Work request
Below are records; from the line containing "Given: Open the 体育 navigation menu item" through the very last line, output each line exactly. No pictures.

※

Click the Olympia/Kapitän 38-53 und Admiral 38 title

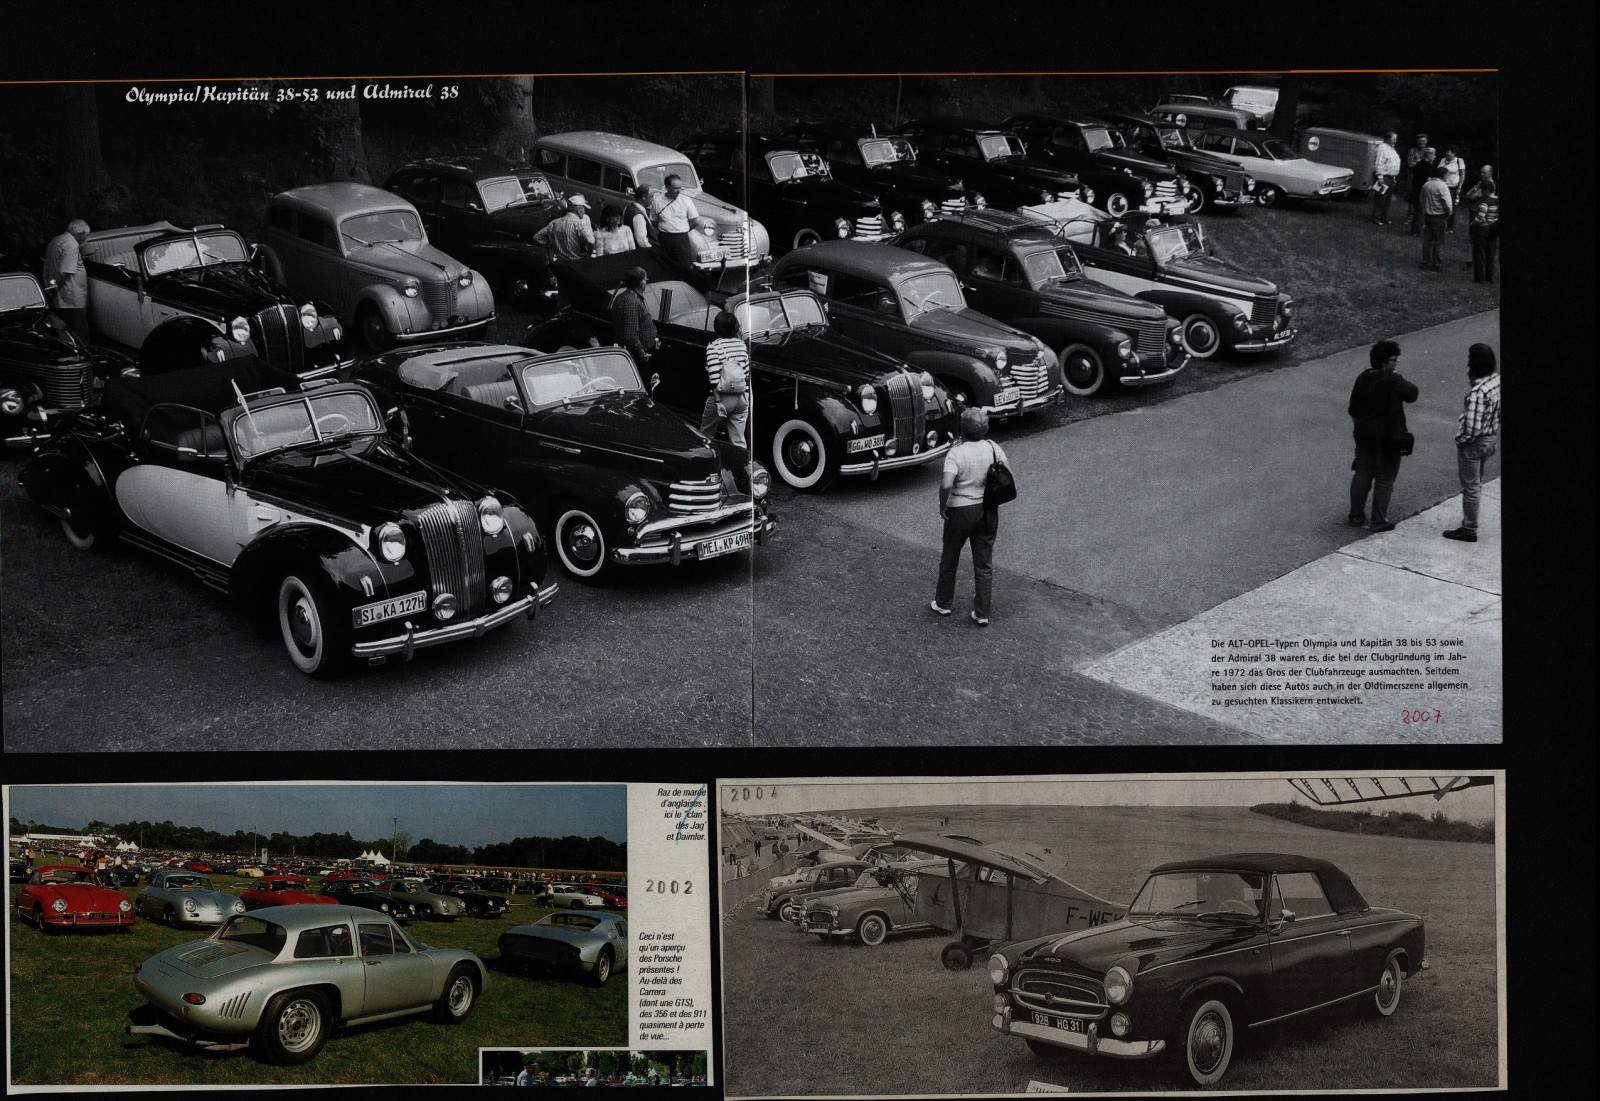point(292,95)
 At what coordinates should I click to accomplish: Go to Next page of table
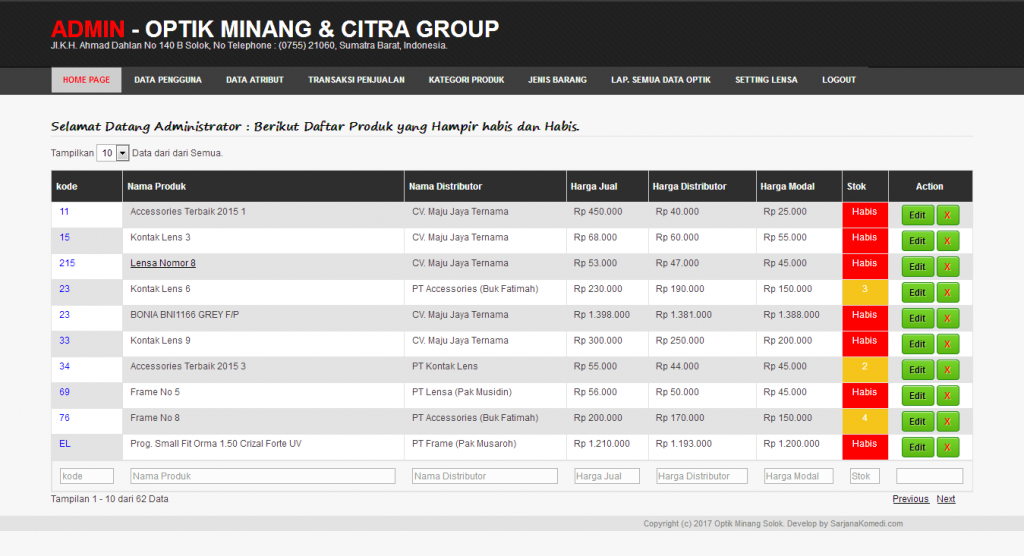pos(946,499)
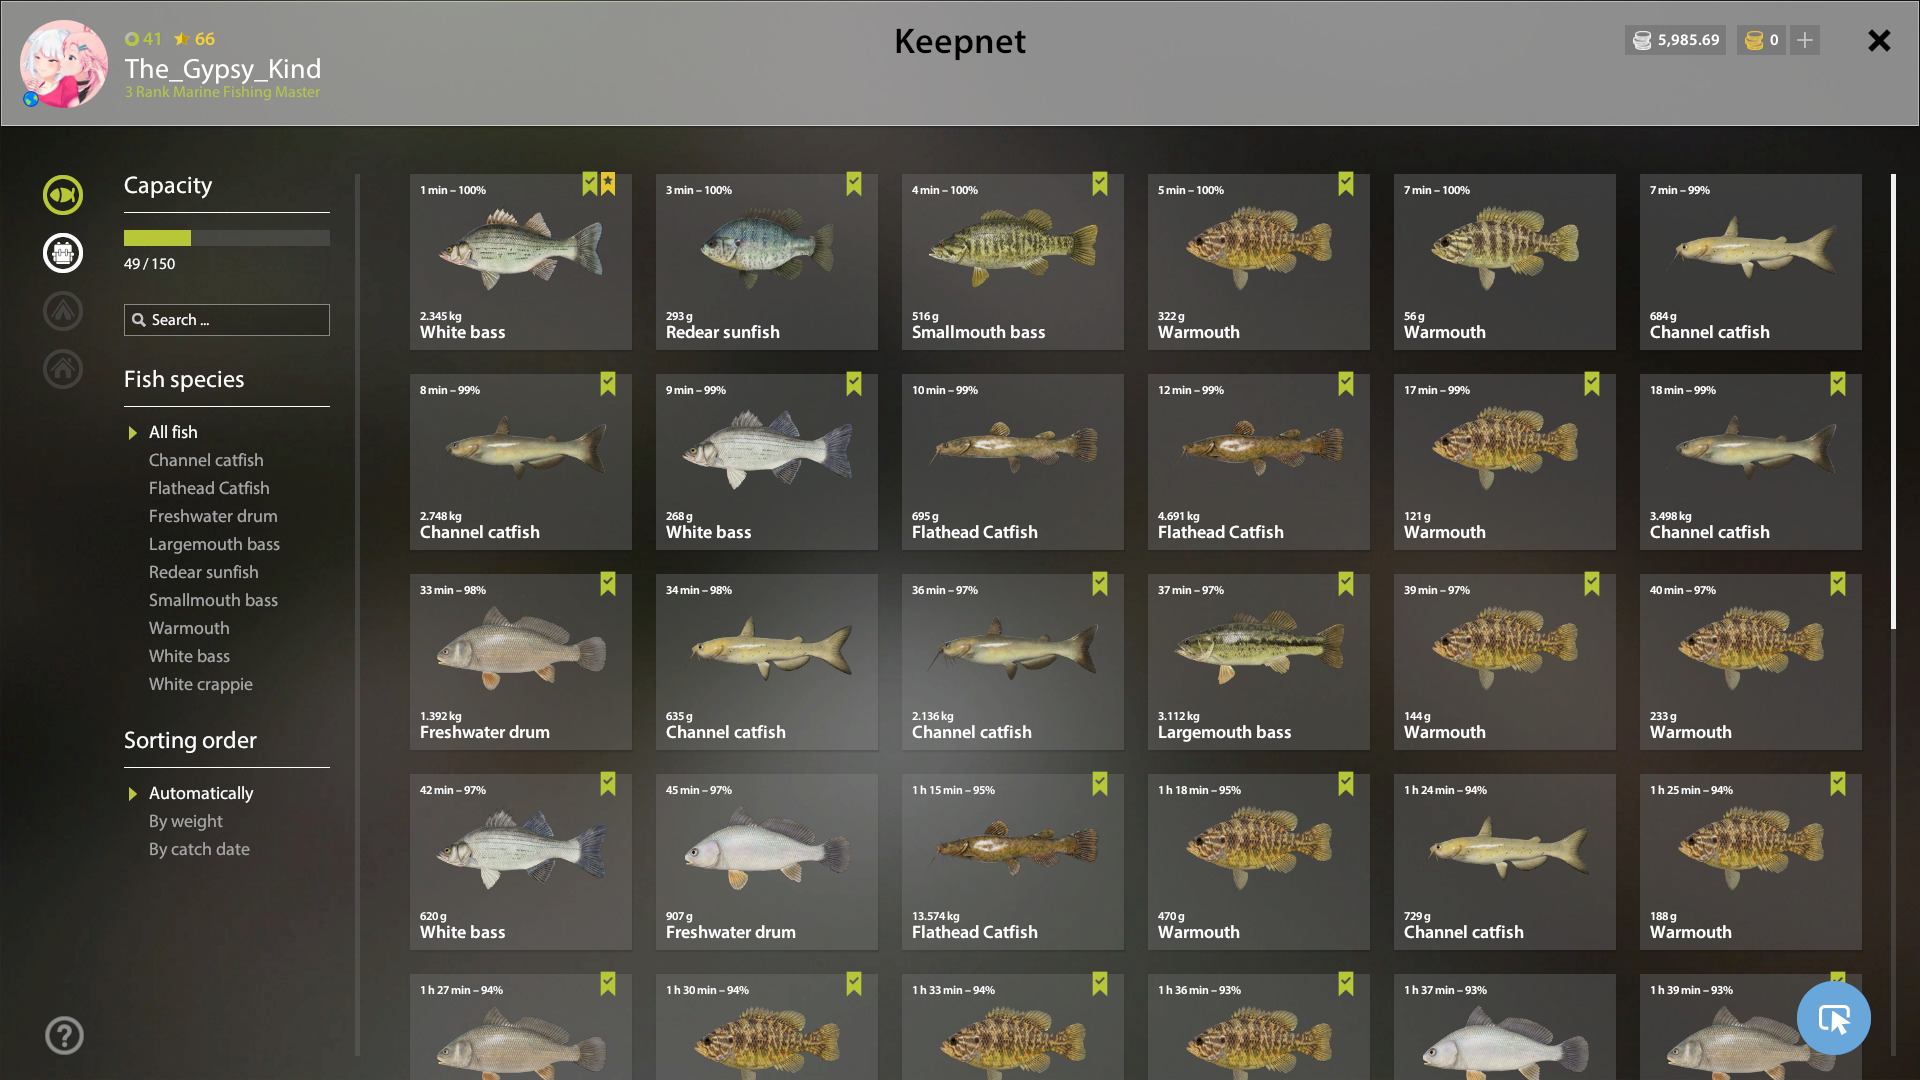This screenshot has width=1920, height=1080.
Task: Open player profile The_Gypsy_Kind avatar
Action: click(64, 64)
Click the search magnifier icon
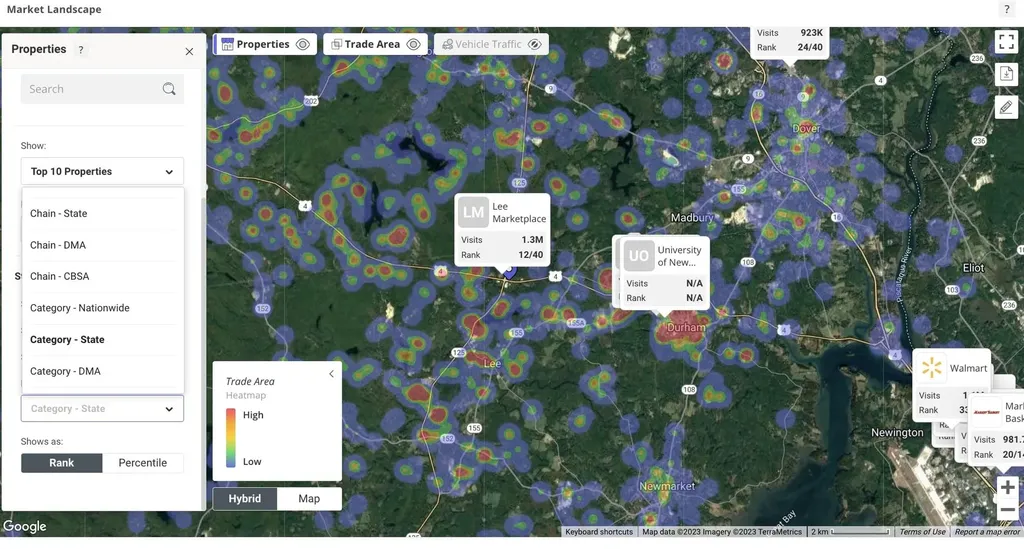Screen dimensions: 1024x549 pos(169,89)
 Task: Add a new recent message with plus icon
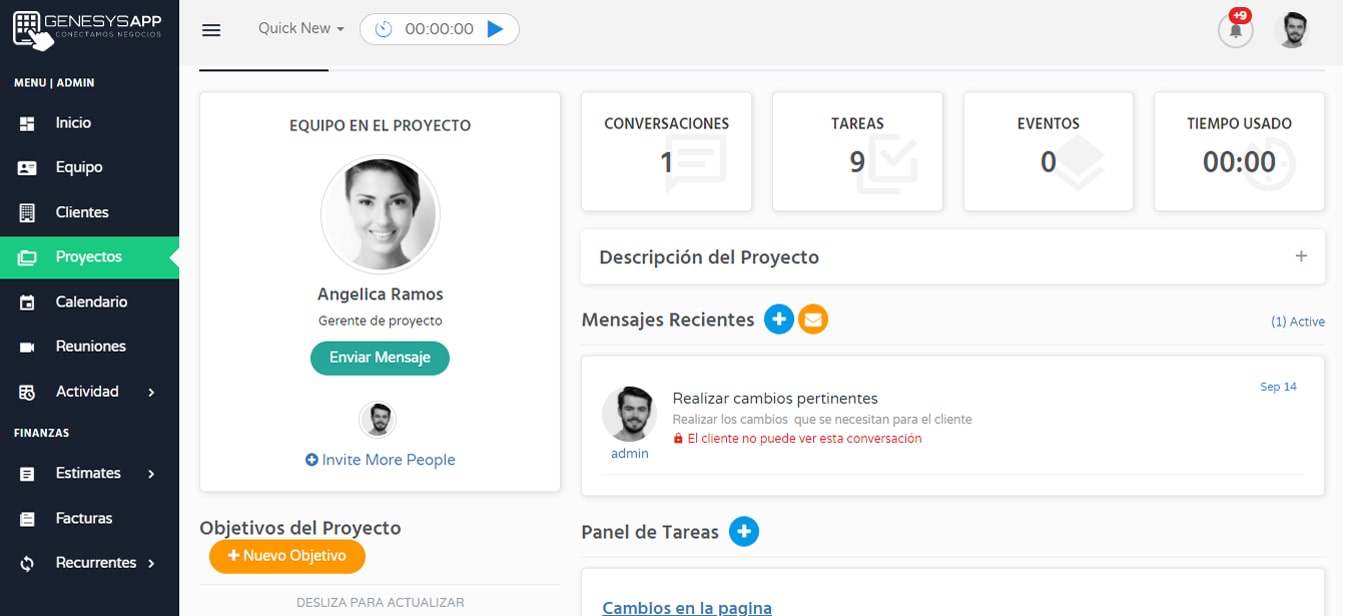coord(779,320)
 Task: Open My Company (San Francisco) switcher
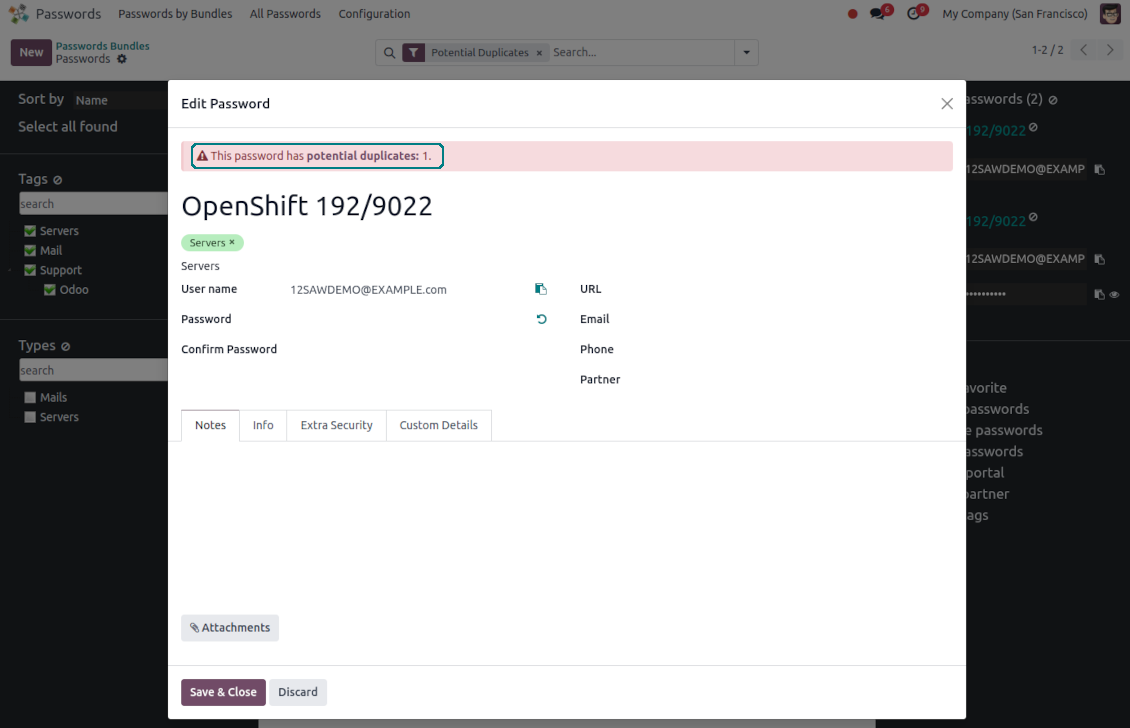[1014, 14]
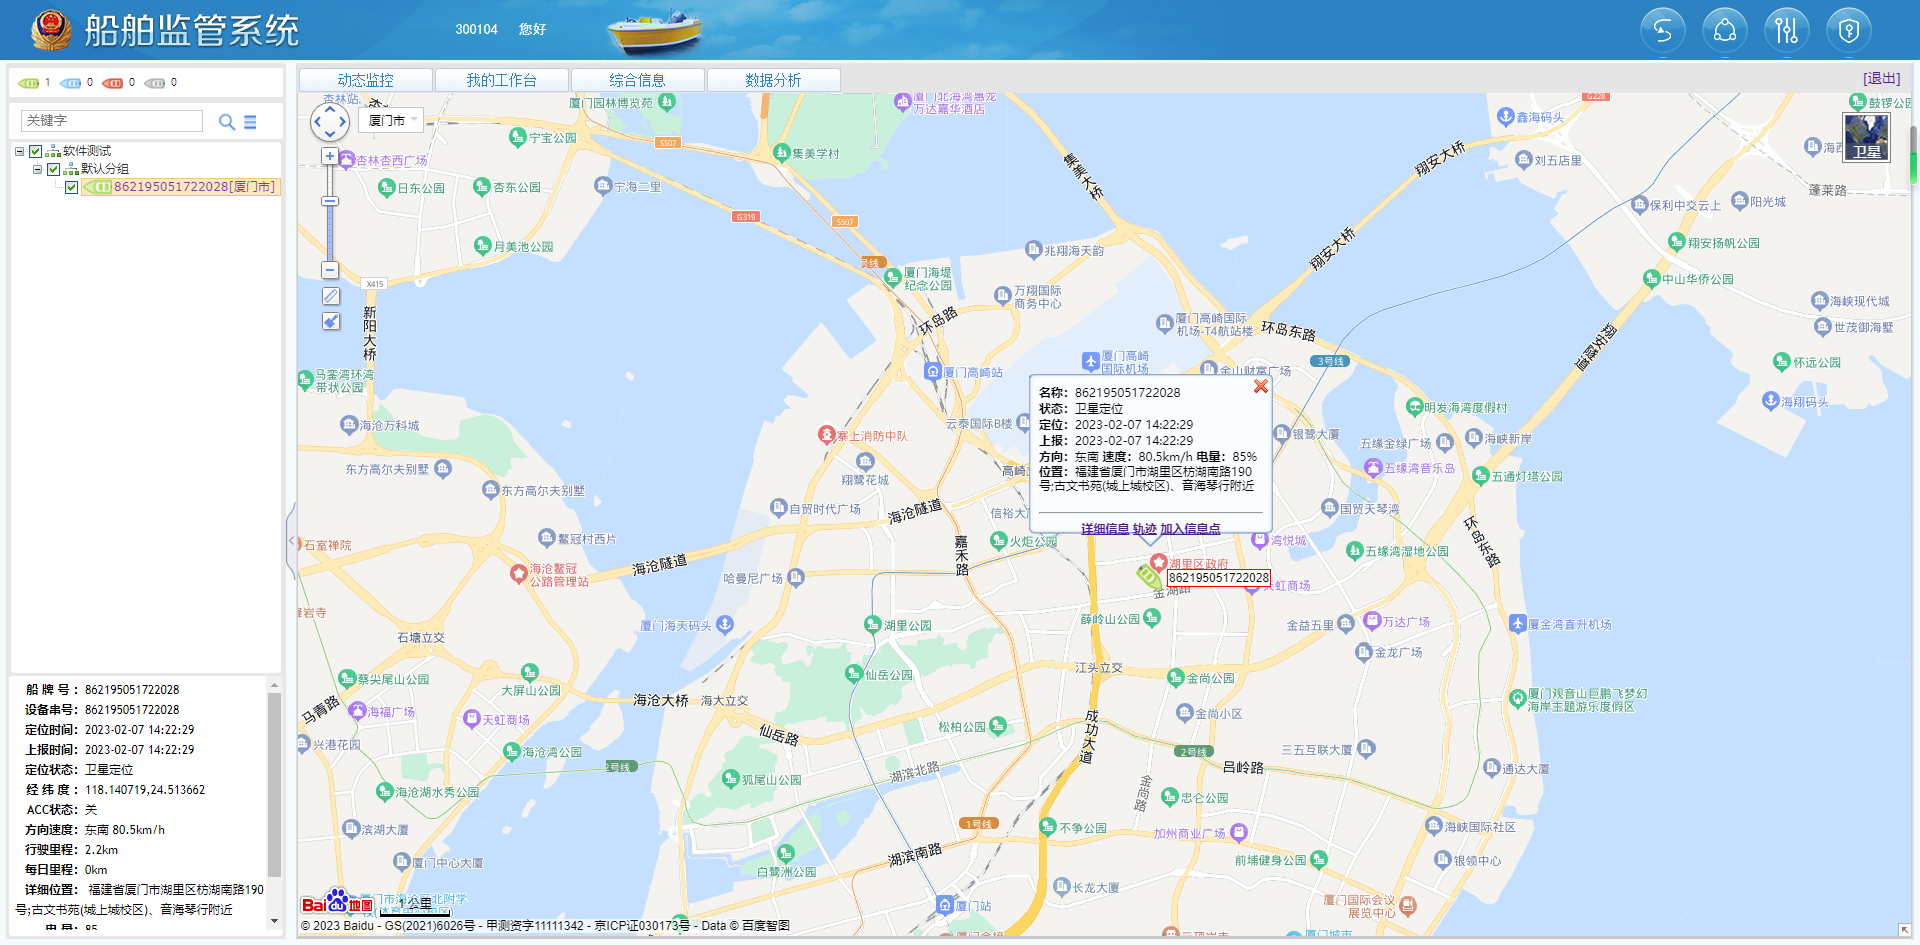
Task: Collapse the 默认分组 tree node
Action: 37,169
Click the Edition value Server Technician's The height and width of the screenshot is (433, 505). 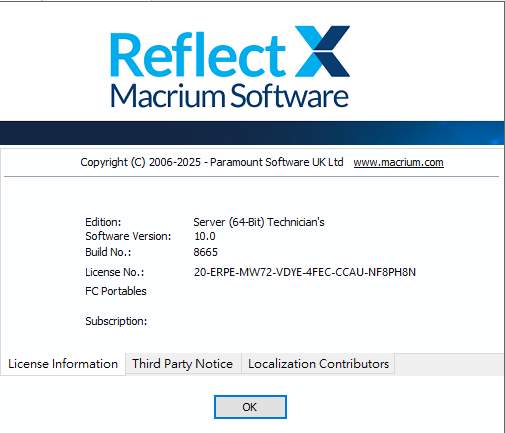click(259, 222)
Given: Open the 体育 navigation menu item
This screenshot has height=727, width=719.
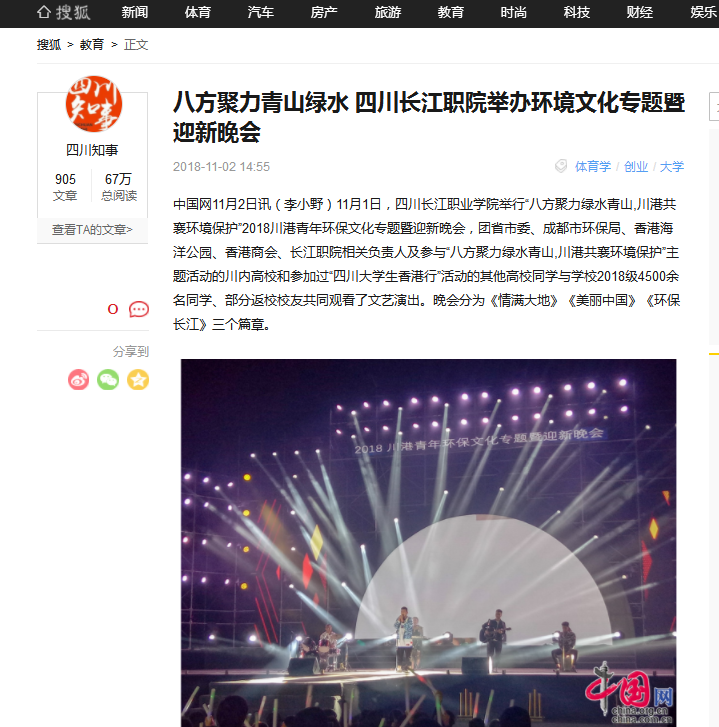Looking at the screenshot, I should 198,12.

※

Solution
Given: Open the 体育 navigation menu item
This screenshot has height=727, width=719.
Looking at the screenshot, I should 198,12.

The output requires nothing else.